══ The input ══
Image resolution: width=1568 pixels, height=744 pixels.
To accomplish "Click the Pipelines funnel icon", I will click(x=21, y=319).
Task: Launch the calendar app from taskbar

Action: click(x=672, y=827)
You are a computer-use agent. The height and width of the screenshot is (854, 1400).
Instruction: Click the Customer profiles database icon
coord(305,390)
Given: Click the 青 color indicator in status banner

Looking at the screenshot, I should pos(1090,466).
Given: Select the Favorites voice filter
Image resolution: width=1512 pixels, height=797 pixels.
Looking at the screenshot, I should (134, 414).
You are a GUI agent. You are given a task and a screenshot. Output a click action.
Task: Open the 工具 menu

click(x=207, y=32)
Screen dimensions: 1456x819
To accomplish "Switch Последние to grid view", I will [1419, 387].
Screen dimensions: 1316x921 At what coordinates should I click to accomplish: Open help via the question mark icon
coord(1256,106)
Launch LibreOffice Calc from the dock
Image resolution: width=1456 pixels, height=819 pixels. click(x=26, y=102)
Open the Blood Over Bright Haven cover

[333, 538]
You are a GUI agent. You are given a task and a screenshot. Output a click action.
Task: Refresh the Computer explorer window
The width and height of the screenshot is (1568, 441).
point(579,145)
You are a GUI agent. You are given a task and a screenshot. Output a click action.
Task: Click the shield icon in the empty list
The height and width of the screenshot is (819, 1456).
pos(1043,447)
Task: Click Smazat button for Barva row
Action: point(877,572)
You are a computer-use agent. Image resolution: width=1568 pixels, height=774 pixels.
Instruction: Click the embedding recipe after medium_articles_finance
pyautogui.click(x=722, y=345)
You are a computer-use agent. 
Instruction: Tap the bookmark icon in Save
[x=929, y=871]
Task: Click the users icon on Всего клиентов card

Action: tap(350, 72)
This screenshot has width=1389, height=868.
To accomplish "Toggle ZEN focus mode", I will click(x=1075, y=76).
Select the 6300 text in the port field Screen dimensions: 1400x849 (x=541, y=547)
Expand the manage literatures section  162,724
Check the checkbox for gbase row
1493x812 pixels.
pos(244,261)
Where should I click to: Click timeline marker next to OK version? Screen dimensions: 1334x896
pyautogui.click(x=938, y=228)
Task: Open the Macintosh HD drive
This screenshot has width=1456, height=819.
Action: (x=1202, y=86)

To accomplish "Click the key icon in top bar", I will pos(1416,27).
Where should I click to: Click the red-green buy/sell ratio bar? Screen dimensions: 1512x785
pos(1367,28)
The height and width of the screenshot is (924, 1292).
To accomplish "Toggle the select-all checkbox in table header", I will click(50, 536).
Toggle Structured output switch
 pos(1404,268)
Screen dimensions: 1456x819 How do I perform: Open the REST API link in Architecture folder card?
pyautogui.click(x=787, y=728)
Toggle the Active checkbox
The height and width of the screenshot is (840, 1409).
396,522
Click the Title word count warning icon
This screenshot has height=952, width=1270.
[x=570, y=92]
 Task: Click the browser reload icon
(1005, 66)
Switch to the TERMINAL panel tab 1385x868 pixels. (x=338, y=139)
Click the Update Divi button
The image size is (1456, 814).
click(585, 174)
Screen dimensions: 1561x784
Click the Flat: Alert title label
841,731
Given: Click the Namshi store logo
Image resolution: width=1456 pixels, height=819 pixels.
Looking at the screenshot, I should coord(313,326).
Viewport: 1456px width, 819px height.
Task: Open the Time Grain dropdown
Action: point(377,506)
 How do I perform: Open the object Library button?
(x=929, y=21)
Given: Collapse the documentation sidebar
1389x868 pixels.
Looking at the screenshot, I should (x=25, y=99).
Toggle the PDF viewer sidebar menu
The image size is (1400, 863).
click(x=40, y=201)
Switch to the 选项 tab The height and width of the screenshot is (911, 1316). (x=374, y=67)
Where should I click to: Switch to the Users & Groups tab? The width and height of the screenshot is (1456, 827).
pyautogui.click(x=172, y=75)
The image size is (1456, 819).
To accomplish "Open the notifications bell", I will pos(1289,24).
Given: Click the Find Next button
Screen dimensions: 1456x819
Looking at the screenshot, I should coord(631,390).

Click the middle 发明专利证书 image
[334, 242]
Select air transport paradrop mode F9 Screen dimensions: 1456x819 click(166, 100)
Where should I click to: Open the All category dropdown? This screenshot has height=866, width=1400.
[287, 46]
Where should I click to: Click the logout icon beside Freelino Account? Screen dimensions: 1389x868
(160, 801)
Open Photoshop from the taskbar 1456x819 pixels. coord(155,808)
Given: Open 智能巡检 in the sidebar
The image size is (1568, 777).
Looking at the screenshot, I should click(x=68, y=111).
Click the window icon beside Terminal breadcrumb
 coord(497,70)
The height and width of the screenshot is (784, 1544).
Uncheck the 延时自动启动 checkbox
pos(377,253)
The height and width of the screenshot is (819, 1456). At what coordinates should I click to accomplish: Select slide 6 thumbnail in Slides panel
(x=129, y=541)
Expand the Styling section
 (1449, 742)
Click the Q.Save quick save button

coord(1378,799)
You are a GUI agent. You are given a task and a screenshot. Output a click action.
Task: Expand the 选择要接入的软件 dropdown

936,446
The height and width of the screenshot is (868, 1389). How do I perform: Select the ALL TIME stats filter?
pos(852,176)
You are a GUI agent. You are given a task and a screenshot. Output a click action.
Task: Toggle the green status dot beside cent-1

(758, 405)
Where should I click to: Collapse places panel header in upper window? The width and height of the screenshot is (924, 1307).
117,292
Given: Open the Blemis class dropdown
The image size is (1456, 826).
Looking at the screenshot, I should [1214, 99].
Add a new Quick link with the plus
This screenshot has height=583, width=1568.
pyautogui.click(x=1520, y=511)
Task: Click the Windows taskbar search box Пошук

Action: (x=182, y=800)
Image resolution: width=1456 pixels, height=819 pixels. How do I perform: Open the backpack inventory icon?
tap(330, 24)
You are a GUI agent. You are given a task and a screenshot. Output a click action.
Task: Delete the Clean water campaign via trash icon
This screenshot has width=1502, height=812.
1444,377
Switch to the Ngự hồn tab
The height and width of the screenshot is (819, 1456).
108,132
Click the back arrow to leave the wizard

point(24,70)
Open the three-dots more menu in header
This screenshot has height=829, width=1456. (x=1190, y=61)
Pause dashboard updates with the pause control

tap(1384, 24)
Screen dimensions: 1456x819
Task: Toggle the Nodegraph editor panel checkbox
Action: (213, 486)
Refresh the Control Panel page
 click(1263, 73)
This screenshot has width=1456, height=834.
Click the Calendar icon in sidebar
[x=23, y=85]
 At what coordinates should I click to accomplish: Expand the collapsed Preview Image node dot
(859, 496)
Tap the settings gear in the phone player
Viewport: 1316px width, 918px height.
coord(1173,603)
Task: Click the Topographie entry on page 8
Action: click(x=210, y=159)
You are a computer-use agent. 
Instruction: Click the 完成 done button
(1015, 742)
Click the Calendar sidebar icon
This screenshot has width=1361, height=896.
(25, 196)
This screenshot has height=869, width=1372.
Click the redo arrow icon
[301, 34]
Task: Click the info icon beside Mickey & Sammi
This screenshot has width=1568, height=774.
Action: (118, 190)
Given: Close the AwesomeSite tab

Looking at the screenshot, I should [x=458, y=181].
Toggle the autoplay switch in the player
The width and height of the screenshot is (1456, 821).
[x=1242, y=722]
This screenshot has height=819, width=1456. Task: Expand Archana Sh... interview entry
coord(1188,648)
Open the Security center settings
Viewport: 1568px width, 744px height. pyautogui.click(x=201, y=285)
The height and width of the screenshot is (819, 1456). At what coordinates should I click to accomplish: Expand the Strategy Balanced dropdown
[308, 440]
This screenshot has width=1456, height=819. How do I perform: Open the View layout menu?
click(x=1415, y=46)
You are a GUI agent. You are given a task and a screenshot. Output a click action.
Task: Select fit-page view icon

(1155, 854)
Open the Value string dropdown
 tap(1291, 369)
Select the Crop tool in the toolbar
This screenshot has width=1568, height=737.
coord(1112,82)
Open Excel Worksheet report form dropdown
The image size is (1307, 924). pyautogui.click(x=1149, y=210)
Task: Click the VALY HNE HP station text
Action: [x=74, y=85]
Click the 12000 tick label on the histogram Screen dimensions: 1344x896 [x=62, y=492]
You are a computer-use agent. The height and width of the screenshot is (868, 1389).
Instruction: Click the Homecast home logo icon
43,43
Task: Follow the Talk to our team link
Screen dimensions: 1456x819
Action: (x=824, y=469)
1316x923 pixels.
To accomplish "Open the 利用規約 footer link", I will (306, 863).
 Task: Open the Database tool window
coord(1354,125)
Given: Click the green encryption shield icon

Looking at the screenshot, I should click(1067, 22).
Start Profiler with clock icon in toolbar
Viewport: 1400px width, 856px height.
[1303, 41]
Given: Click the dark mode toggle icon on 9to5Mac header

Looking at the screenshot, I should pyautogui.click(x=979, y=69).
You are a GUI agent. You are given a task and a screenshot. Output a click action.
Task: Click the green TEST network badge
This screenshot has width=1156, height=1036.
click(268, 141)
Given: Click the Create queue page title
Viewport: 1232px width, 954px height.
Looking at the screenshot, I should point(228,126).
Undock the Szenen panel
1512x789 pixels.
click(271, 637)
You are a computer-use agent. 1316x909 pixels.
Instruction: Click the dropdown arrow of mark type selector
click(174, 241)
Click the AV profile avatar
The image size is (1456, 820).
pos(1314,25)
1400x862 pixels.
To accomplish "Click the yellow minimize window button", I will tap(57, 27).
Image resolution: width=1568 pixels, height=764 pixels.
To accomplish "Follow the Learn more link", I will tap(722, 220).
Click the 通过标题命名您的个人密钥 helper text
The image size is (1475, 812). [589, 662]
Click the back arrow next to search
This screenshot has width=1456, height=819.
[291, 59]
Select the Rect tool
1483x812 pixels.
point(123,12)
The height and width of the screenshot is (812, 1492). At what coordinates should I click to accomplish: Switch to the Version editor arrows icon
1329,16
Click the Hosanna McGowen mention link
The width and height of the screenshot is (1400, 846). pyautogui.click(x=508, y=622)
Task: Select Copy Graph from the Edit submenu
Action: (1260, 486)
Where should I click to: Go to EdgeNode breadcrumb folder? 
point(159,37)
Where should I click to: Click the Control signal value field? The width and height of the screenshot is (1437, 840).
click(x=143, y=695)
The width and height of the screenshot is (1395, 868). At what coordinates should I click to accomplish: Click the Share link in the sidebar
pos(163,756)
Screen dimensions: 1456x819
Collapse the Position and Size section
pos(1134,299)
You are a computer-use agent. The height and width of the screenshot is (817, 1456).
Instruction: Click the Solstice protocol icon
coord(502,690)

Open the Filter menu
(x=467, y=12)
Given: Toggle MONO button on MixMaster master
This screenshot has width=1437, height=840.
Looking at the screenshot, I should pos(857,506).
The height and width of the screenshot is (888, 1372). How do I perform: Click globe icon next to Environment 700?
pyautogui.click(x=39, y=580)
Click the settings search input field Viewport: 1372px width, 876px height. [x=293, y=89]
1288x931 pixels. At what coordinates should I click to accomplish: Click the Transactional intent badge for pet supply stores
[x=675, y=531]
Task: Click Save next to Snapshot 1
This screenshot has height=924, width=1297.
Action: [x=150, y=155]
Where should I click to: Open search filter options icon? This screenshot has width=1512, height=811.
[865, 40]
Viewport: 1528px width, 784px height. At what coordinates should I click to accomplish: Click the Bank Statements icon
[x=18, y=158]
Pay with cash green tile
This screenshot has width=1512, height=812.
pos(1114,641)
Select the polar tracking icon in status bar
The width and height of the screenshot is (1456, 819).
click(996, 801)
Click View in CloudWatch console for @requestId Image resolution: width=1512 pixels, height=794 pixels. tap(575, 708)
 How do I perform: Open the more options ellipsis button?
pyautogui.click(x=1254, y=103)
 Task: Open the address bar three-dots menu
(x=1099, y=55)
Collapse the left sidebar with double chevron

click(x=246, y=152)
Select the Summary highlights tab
═══
> _Your objective_
Everything above from the line containing "Check the checkbox for gbase row" down to the line containing "Task: Open the Macintosh HD drive" is to be transcribed exactly, with both of those lines included and nothing else added.

> _Exercise output_
Check the checkbox for gbase row
1493x812 pixels.
pos(244,261)
Where should I click to: Click timeline marker next to OK version? Screen dimensions: 1334x896
pyautogui.click(x=938, y=228)
Task: Open the Macintosh HD drive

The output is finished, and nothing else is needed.